20111029-223749.jpgfinally

20111029-223844.jpgelk garden methodist church fellowship hall, rosedale virginia. came in dripping wet from the coldest rainiest day ever. wrung out my socks and gloves in the sink. then proceeded to cover every vent in the room with wet clothes, shoes and socks. then we put it all back on the next day. stiff, but dry.

oh, right, my blog…

October 29, 2011

my mom told me i need to update my blog. its been a while, hasn’t it? i’ve crossed 4 state lines and a time zone.

its certainly not that i dont have plenty to say, i write the most brilliant, emotionally touching, witty posts ever, while i’m riding. silently, to myself.
really, i do.

these rarely make it into my tiny little computer…and then when i have the time (and free hands) to do it, somehow the words aren’t ready, it seems i’ve left them miles behind, put new and different words on top of them. jumblethoughts. nobodywantstohearthisstuffthoughts. imtootiredtothinkthoughts.
istruggletoarticulatemyselfthoughts
and the longer i wait, the more things that pass, the more daunting the task

fine.

instead of speeding up this parade, a necessary plan if we were to make it home in the assumed amount of time, we’ve slloowwwedd dooowwnnnnn…
theres been rain. theres been short days, late start days, the days are getting shorter and we lost an hour crossing a time zone days, 50 miles between towns days (which means you do 50 or you do 100, and you can’t do 100 if you don’t start early)…

in oregon, reaching virginia didn’t compute in a time sortof way, more like an event in the unknowable distant future. maybe our feet are dragging because the end is nearing, taking shape. we are almost done, a three month life hiatus, an epic adventure, a ‘transformational journey’….over.

relief (i’m ready)

and panic (i’m not ready)

have i changed enough? learned all i should on an undertaking such as this? have i figured myself out yet? has it been worth it????

that last one is easy. of course its worth it. its worth the peace of mind that i’ll have from doing instead of wondering about doing. theres lack-of-regret there. do i have regrets, obviously. should’ve taken more photos, journaled daily, blogged more, cried less, eaten less food containing HFCS, blah blah blah.

this is everything. sea-level to over ten thousand feet above it, desert hothot heat to freezing mountin rain. i am sunburned and tanned with trialanderror, chilled to the bone with realization, my sweat smells like memories. i’m drenched with fat juicy tears that taste shapeless and vast, those of inarticulatable emotions, well before ‘happy’ or ‘sad’.

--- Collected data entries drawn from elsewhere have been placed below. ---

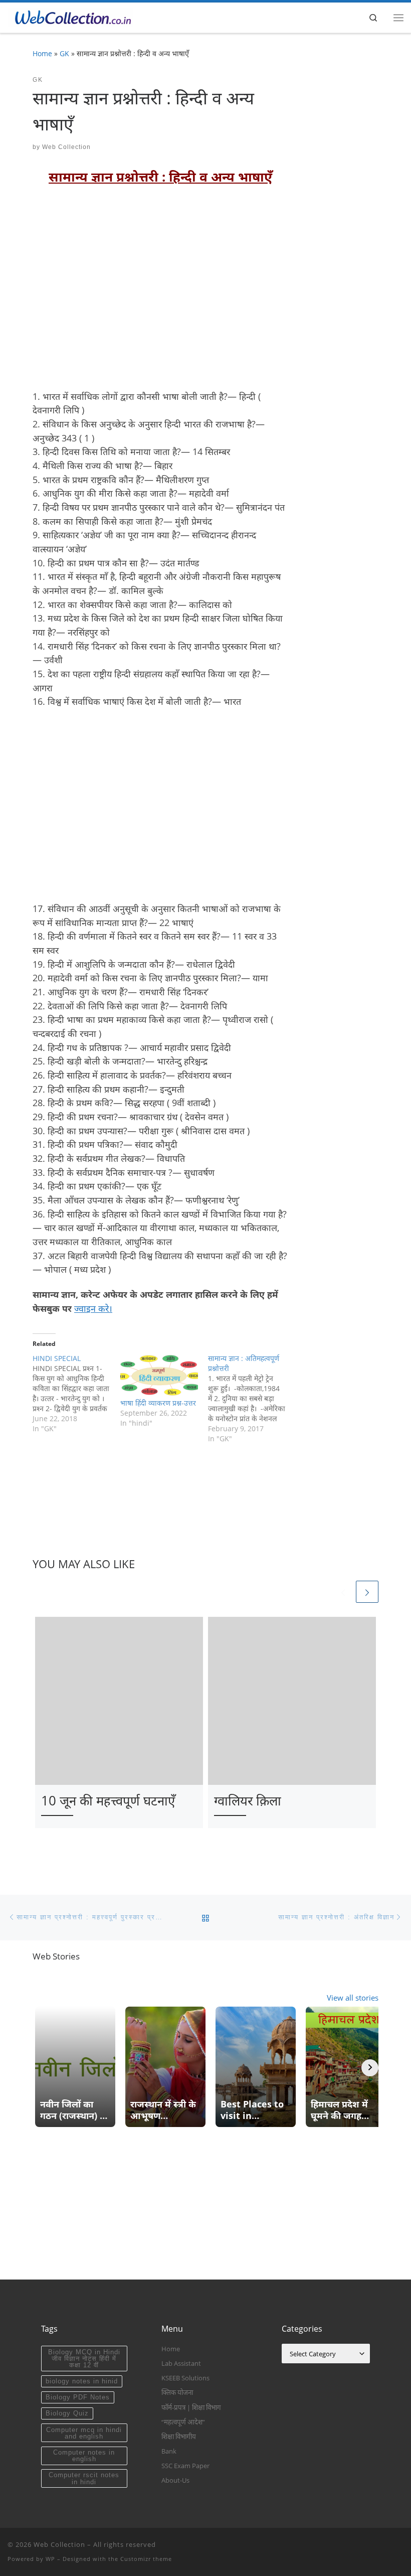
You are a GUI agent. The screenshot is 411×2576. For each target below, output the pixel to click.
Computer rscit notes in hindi (84, 2478)
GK (64, 53)
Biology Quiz (67, 2413)
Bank (168, 2451)
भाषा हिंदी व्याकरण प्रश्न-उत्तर (158, 1403)
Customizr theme (146, 2558)
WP (50, 2558)
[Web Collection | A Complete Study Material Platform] (70, 16)
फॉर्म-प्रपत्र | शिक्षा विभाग (191, 2407)
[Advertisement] (160, 294)
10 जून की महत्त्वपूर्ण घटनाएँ (108, 1800)
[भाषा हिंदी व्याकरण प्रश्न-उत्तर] (159, 1375)
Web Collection (66, 146)
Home (42, 53)
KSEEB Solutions (185, 2377)
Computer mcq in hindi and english (84, 2433)
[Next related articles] (367, 1592)
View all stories (352, 1998)
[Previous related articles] (343, 1592)
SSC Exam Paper (185, 2465)
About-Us (175, 2480)
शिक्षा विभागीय (178, 2436)
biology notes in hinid (82, 2381)
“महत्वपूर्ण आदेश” (183, 2422)
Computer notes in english (84, 2456)
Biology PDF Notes (78, 2397)
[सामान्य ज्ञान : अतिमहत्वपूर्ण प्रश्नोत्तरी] (252, 1398)
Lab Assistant (181, 2363)
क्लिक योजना (177, 2392)
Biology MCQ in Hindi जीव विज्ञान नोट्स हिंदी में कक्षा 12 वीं (84, 2358)
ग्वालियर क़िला (247, 1800)
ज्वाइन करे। (93, 1308)
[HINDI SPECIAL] (76, 1393)
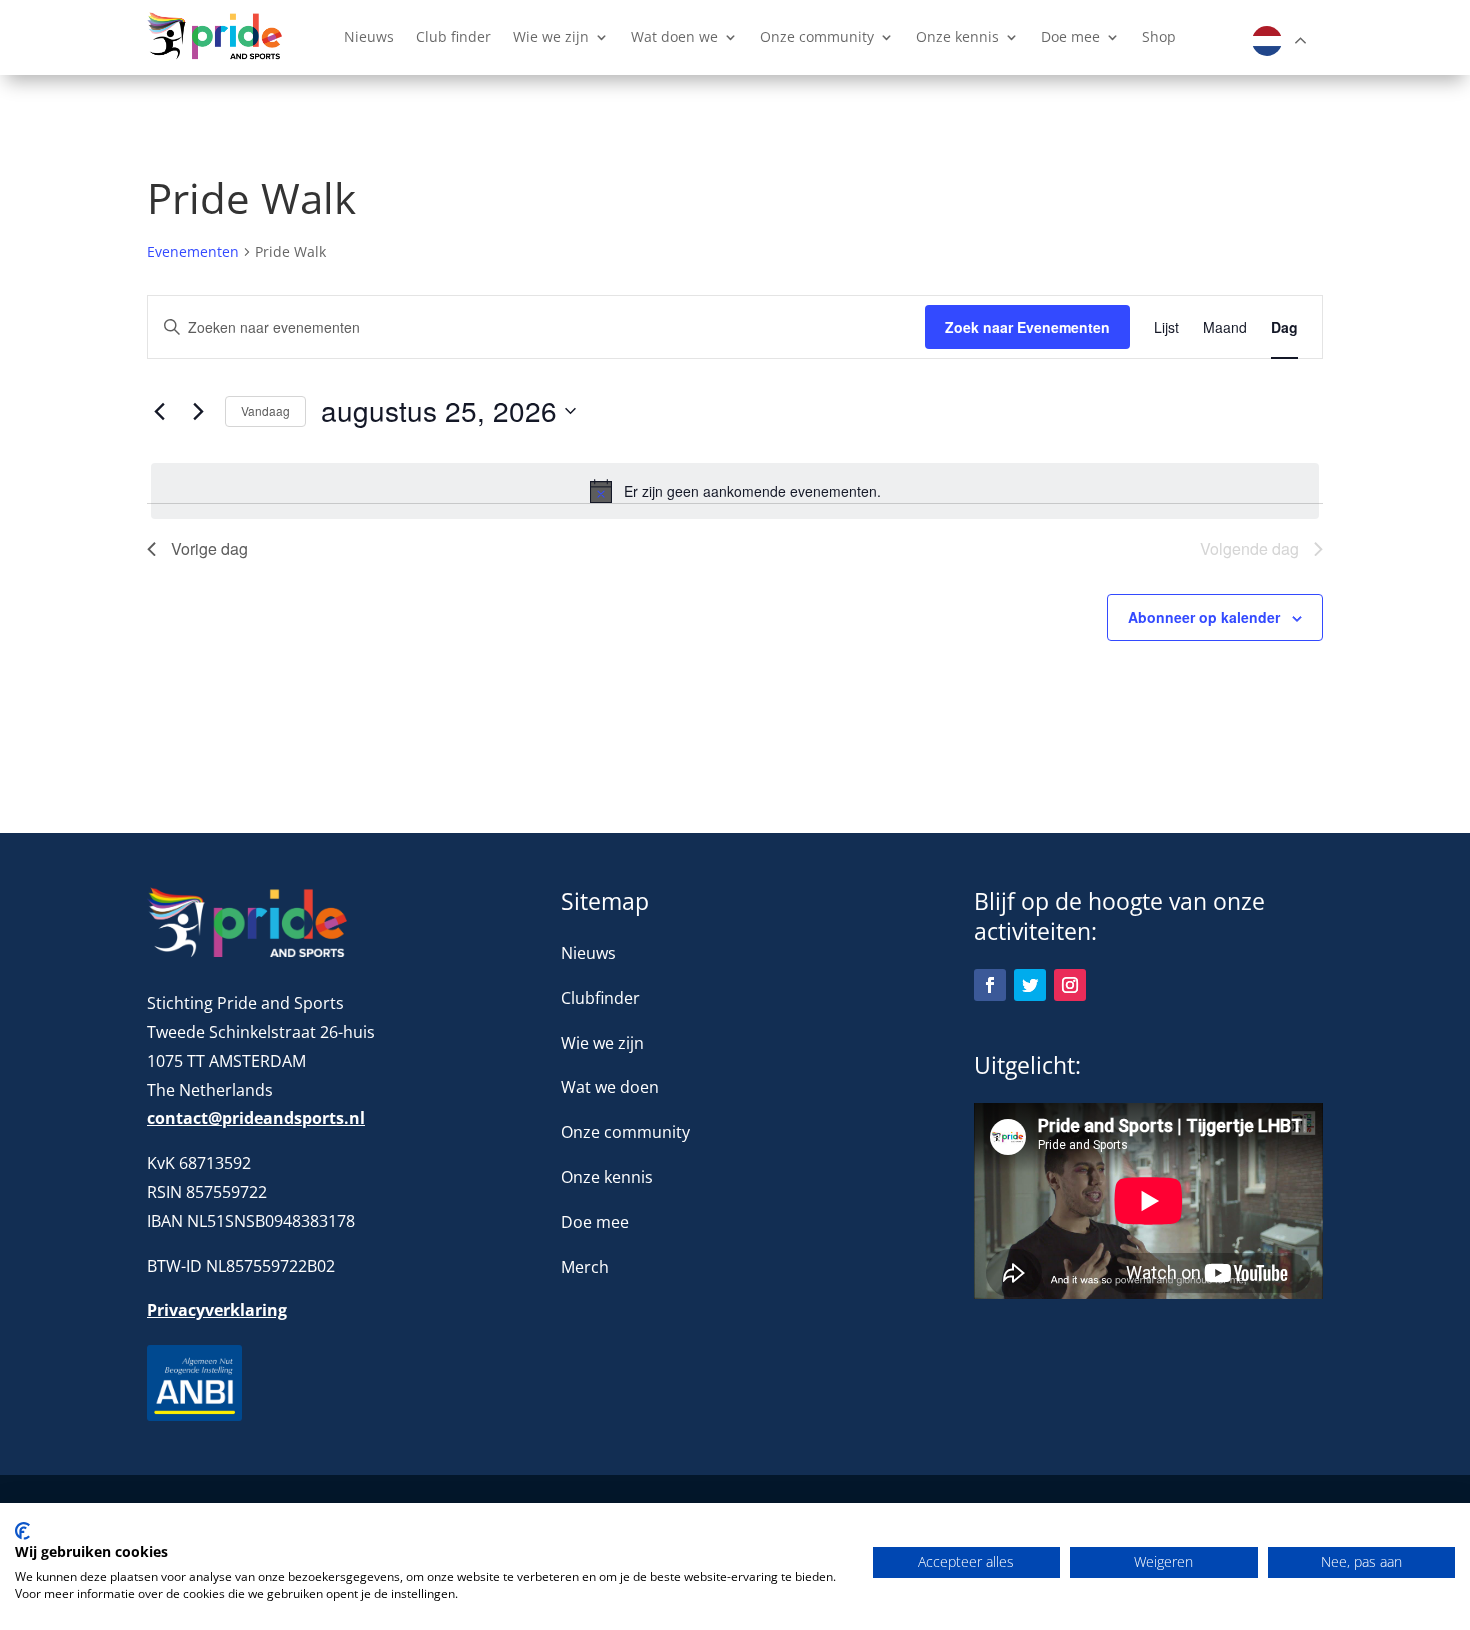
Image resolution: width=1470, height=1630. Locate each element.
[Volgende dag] (198, 411)
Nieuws (369, 38)
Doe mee (1070, 38)
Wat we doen (610, 1087)
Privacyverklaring (217, 1310)
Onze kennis (957, 38)
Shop (1159, 38)
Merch (585, 1267)
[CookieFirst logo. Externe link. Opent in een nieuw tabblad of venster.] (22, 1531)
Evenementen (193, 251)
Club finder (453, 38)
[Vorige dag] (159, 411)
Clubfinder (600, 998)
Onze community (817, 38)
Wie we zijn (551, 38)
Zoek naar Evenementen (1027, 327)
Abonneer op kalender (1204, 617)
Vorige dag (209, 548)
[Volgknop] (990, 985)
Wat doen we (674, 38)
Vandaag (265, 410)
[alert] (735, 491)
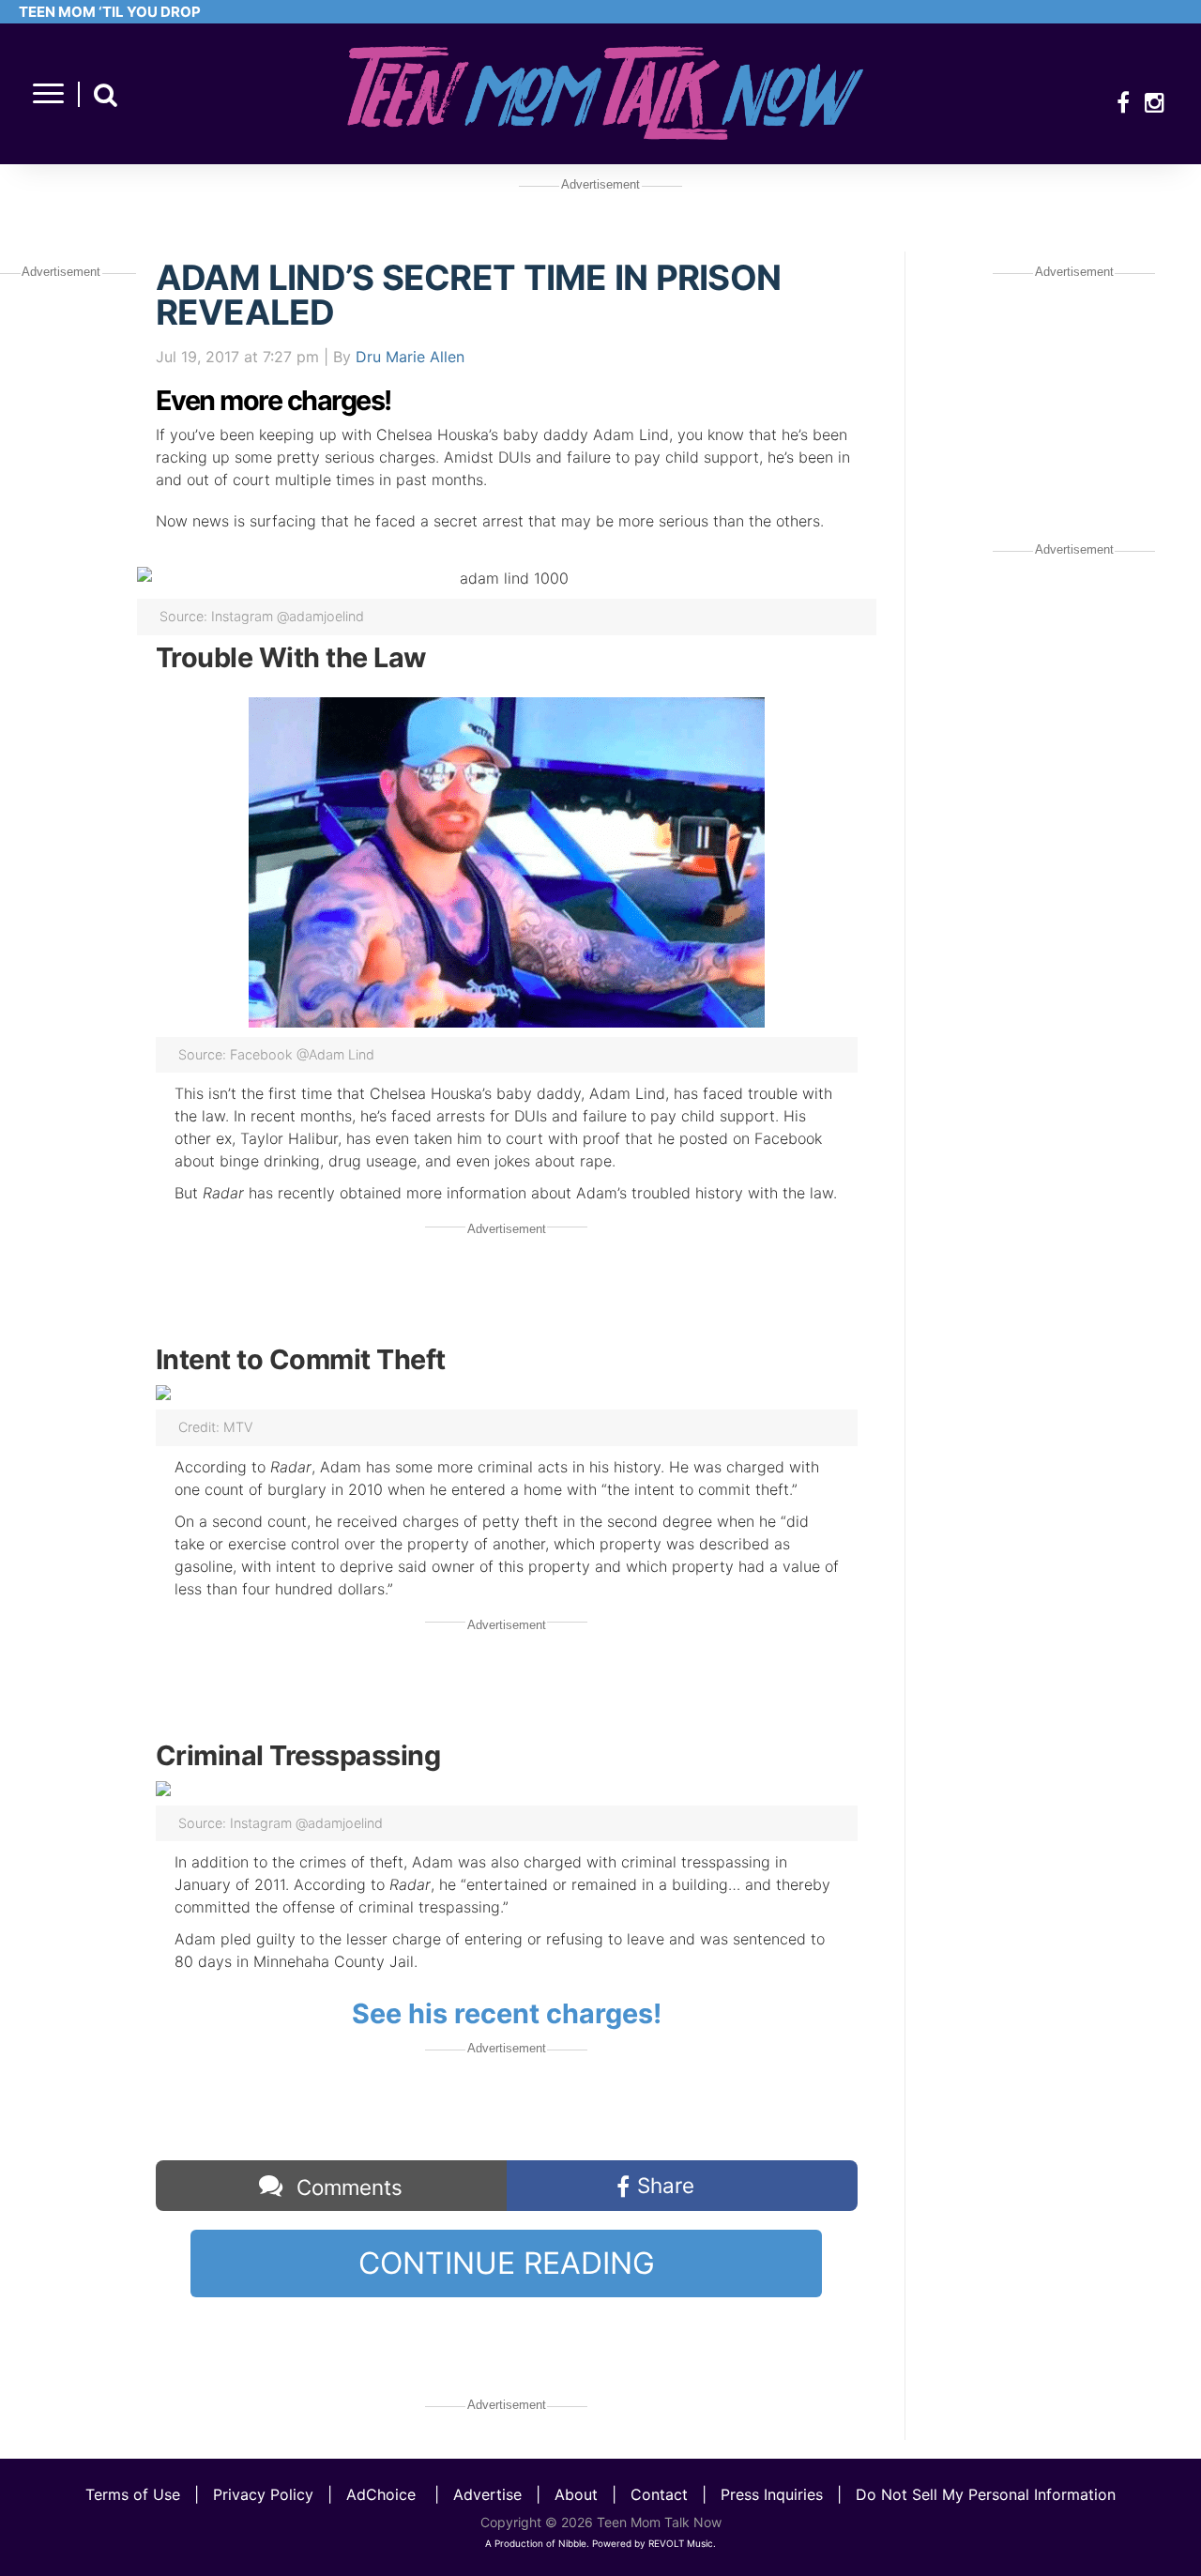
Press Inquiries (772, 2494)
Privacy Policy (263, 2494)
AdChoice (381, 2494)
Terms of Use (132, 2494)
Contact (659, 2494)
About (576, 2494)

have i found answers to my many questions? some, and an important one: that there are no answers exactly but always plenty of questions, endless questions. rather i find moments, beautiful brief ones, where all of existence falls into place and everything hums perfectly, resonates in my core so i understand that something is RIGHT and good. but i knew that before i left.

i am rich with hard-learned lessons, the kind that ache my muscles to the bone and my heart to its beat. those that demand self dependency, and those that shatter it. there is strength in numbers. there is love among us.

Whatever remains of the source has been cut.